(Directions for this task) Locate every line in the material below that contains the string "button" and copy each one. Matching is case-sensitive.

(Word and element location data)
>>>

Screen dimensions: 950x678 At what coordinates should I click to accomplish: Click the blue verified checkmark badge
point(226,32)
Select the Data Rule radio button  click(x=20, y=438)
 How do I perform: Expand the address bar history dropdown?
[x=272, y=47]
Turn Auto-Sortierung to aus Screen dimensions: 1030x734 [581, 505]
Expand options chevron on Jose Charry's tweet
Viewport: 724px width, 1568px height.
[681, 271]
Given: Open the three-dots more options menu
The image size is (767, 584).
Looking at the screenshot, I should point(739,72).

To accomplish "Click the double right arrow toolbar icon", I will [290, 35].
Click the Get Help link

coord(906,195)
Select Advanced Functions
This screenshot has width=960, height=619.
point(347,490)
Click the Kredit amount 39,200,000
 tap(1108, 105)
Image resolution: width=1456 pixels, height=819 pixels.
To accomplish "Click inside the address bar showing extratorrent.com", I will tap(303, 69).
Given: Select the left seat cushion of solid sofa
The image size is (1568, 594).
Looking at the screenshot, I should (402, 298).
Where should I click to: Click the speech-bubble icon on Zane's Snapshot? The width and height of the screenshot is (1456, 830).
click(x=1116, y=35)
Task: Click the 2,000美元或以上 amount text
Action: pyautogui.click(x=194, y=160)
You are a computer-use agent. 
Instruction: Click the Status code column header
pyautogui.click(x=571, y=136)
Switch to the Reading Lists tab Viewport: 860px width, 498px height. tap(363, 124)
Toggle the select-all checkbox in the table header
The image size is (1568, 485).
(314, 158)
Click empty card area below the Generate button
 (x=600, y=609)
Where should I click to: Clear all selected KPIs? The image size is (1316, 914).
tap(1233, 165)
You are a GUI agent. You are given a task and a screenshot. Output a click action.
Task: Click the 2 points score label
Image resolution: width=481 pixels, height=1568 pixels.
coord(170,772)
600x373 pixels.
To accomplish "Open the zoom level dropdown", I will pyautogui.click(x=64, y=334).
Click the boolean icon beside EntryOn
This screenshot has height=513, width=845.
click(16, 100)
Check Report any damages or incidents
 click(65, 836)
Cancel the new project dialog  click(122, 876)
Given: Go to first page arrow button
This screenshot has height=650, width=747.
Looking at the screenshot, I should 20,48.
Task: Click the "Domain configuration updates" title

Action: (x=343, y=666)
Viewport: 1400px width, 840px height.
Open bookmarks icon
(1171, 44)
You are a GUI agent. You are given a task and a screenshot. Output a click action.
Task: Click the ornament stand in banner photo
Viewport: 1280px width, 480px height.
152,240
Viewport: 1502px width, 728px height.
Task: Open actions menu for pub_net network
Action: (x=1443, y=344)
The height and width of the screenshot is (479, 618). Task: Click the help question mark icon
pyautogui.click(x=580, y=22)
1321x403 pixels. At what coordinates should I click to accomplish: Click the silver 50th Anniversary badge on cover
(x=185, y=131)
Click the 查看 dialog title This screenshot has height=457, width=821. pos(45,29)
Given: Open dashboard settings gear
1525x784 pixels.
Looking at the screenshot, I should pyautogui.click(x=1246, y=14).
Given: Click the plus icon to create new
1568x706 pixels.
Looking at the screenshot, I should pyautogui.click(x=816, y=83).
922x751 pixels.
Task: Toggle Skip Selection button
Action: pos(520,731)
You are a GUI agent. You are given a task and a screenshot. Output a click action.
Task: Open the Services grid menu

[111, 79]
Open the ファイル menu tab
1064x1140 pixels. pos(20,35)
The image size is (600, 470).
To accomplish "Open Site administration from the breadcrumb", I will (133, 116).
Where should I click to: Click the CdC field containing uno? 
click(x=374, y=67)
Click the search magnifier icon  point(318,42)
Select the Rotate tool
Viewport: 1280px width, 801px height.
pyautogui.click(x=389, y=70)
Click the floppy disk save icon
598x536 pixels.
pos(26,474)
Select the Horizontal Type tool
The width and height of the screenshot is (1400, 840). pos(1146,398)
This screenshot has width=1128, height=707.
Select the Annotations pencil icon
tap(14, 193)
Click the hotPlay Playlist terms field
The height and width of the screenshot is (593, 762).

<<<

(Task response)
Select the Data Rule radio button  click(x=20, y=438)
Click empty card area below the Generate button
Given: Go to first page arrow button
Task: Toggle Skip Selection button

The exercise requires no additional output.